Documentation for the ACMESharp project
This project is maintained by PKISharp
-AllowClobber?In the documentation for ACMESharp, whenever we describe installing the PowerShell Module client
we use the Install-Module cmdlet and we usually recommend specifying the -AllowClobber
parameter.
What is this parameter and why do we need it?
By default when we use the Install-Module command (which is part of PowerShellGet or simply
PSGet) to install a new module to the local system, it queries what commands are exported by
the requested module and checks that list against all the existing modules already installed
on the system to see if there are any conflicts, i.e. if any of the commands have the same name.
If it finds any you will get an error and the installation will be aborted:
## For example, this command
Install-Module -Name ACMESharp
## Might produce this error
**PackageManagement\Install-Package : A command with name 'Get-Certificate' is already available on this system. This module 'ACMESharp' may override the existing commands. If you still want to install this module 'ACMESharp', use -AllowClobber parameter.**
PSGet has a good reason for doing this – it’s possible for a new module to override or clobber an existing command already available from another module, including core system modules that provide many of the foundational commands users expect to find in a PowerShell installation.
In order to override the clobber-checking behavior you have explicitly specify the
-AllowClobber parameter flag when installing a new module.
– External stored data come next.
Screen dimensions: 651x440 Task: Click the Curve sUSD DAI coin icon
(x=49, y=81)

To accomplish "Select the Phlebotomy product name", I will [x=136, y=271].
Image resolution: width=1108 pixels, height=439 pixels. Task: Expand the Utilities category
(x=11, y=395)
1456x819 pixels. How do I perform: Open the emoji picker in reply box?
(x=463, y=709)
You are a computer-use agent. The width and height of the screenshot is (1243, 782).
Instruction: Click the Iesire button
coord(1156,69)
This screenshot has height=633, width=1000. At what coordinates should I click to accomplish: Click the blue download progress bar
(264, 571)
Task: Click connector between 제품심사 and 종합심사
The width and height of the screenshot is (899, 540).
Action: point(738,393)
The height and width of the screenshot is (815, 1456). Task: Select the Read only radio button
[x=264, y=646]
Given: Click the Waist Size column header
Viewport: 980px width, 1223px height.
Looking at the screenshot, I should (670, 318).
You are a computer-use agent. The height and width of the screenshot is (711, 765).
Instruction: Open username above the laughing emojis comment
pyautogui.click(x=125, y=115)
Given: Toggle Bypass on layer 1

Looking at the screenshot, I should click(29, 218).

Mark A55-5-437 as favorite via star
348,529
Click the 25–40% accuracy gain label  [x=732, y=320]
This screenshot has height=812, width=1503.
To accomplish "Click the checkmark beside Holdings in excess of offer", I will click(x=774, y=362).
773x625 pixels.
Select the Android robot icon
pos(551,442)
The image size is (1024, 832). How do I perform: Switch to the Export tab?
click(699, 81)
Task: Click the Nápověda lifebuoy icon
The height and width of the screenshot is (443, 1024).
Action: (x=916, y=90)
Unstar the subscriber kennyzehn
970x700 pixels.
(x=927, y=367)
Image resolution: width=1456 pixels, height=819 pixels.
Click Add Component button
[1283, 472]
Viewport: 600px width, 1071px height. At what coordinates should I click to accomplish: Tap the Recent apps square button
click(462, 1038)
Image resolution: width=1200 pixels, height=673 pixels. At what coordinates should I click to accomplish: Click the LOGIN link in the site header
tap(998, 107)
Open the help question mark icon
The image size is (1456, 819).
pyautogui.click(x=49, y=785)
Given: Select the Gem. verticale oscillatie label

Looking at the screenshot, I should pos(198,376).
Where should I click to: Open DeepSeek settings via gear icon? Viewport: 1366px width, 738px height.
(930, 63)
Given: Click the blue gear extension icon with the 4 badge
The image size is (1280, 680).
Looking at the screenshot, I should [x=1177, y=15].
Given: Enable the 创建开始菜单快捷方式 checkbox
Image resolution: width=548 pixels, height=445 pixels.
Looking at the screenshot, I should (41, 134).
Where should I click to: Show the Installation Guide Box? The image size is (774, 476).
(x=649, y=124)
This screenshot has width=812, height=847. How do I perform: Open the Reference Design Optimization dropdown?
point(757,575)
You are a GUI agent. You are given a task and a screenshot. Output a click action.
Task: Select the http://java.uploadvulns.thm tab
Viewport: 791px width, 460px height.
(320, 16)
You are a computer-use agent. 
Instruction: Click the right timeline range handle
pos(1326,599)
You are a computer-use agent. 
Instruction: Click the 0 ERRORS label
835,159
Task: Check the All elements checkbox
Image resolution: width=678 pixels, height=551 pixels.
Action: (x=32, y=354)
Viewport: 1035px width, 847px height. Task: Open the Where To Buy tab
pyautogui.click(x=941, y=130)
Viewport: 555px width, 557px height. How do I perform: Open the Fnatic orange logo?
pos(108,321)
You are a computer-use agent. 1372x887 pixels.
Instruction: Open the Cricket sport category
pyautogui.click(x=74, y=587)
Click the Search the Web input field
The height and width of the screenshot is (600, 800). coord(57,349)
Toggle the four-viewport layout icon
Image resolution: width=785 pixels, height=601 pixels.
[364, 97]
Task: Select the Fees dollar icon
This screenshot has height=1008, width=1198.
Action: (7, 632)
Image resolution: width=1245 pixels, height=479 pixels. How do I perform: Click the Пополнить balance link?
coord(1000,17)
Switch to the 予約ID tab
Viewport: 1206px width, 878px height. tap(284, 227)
This will allow the module to be
installed, but you have to be aware that the last module imported wins when it comes to
conflicting command names.
So if you have two modules with the same command exported, and both are imported into the current session, the one that is imported second will have its command exported last and thus it will be available in the session as the default command with that name.
This is safe as long as you are aware of it and intentionally override the default behavior, and you have to do this if you want to make use of the new module on the local system.
Now there are several ways that module authors and module users can avoid this situation altogether, as well as handle the situation if there are conflicting commands.
For starters, many module authors will typically define a common prefix which they will prepend
to the noun component of a command that follows the convention of
An alternative that’s available to module users is to use the -Prefix parameter when importing
a module. When specified, the value given to this parameter will be prepended to the noun component
of each exported command of the imported module. For example, if we have a module DateUtil that
defines a Get-Date command, we can import it with the prefix UTC to make sure this command
doesn’t clobber the original command of the same name that comes out-of-the-box with PowerShell:
PS> Import-Module -Prefix UTC -Name DateUtil
PS> Get-Date ## Calls the PowerShell built-in command
PS> Get-UTCDate ## Calls the module command
Combining the last two techniques is actually a third approach. Instead of hardcoding a prefix
into the name of every exported command, a module author can specify a default prefix in the
module manifest. This has the same effect as hardcoding the prefix when the module is imported
by default, however it also allows a module user to substitute their own prefix at the time of
import if she chooses to. For example, the ACMESharp module defines a default prefix of
ACME so every command that it exports will contain a noun component that starts with that
prefix, as in:
Get-ACMEVaultNew-ACMECertificateInstall-ACMECertificateBut a user can choose a different prefix at the time of import using the -Prefix parameter
and it will produce a different set of exported command names into the current session. If
we use a prefix of LetsEncrypt, the above 3 sample commands would become:
Get-LetsEncryptVaultNew-LetsEncryptCertificateInstall-LetsEncryptCertificateLastly, one option that is always available to users and that removes any ambiguity is to fully qualify a command name. A fully qualified command name, or module-qualified command has been available since PowerShell 3.0 and it often needed when writing scripts or modules that will be executed on system that you have no knowledge of and cannot anticipate its state or configuration.
A module-qualified command uses the form <Module>\<Command> as in:
PS> ACMESharp\Install-Certificate -CertificateRef my-cert -Installer iis -InstallerParameters @{ WebSiteRef = "Default Web Site" }
-AllowClobber?Now that we understand what clobbering is and why and when we need the -AllowClobber
parameter, what about ACMESharp? ACMESharp uses the default prefix approach. It
specifies a default command prefix of ACME but a user can choose to override this
prefix with one of their own at the time of import just as in the example above.
So then why do we recommend you specify the -AllowClobber flag when you install the
module? Simple – lots of users have reported (such as
here and
here) getting the clobber warning when trying
to install ACMESharp. Specifically they get a conflict with the ACMESharp Get-ACMECertificate
command and the Get-Certificate command that was introduced to PowerShell with version 5.0.
As you can see the actual resolved default command names, that is, the naked commands you would use by default in your PowerShell session, are distinctly different. So what’s the issue?
The ultimate issue in this case is a bug in the PowerShellGet module that handles installation
of modules and does this conflict detection. This is a known bug and for now the only way to work around
it is to specify the -AllowClobber flag which circumvents the conflict detection. As long as
you trust the module provider and you have properly vetted that steps have been taken to
avoid any real conflicts (as we have hopefully demonstrated above), this is a safe workaround.